Instruction →
Reproduce the records from the line that contains "Controlli e rilievi" through the line that contains "Disposizioni generali [button] (92, 1276)", substituting "urgenza" for "emergenza" and leaving everything else unchanged.
[Material shown start]
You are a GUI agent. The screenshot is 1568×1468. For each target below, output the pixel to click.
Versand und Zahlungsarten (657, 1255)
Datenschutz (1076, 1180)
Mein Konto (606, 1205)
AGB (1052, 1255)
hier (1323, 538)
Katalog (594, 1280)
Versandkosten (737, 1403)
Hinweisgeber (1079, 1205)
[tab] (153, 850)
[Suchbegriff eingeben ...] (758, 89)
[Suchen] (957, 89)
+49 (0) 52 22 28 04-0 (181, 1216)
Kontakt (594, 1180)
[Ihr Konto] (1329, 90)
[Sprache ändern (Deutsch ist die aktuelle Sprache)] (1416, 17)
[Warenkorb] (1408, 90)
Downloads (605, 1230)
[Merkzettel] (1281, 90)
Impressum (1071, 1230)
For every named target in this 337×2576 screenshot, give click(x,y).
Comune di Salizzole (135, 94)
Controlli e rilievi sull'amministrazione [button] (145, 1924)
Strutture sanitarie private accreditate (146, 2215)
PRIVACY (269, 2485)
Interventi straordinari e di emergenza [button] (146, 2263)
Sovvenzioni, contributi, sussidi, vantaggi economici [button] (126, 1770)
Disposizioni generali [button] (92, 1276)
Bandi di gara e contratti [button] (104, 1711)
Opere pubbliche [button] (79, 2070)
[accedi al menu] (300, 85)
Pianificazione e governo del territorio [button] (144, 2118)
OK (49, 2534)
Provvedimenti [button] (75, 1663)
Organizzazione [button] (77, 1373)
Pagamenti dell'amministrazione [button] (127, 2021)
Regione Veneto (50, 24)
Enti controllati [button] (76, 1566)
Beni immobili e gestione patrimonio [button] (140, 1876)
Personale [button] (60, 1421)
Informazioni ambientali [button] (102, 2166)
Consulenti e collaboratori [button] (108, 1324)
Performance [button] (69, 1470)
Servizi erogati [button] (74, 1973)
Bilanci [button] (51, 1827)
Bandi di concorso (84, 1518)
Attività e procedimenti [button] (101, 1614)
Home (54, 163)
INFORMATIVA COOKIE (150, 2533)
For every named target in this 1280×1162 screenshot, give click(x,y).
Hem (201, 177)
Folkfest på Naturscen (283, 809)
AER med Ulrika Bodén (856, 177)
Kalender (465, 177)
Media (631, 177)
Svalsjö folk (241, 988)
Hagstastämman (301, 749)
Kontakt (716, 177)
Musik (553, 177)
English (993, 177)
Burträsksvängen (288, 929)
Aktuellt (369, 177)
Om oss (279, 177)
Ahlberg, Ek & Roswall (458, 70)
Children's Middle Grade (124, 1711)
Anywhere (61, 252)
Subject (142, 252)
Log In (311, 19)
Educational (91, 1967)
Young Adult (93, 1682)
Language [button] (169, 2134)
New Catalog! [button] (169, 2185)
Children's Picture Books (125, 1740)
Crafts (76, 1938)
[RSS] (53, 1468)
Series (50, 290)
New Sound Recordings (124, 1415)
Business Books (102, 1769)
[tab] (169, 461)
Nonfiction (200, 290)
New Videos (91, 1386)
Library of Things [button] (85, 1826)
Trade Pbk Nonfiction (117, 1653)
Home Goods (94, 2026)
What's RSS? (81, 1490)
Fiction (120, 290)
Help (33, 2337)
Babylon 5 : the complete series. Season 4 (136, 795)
[Material shown end]
Answer to the problem →
Controlli e rilievi sull'amministrazione [button] (145, 1924)
Strutture sanitarie private accreditate (146, 2215)
PRIVACY (269, 2485)
Interventi straordinari e di urgenza [button] (146, 2263)
Sovvenzioni, contributi, sussidi, vantaggi economici [button] (126, 1770)
Disposizioni generali [button] (92, 1276)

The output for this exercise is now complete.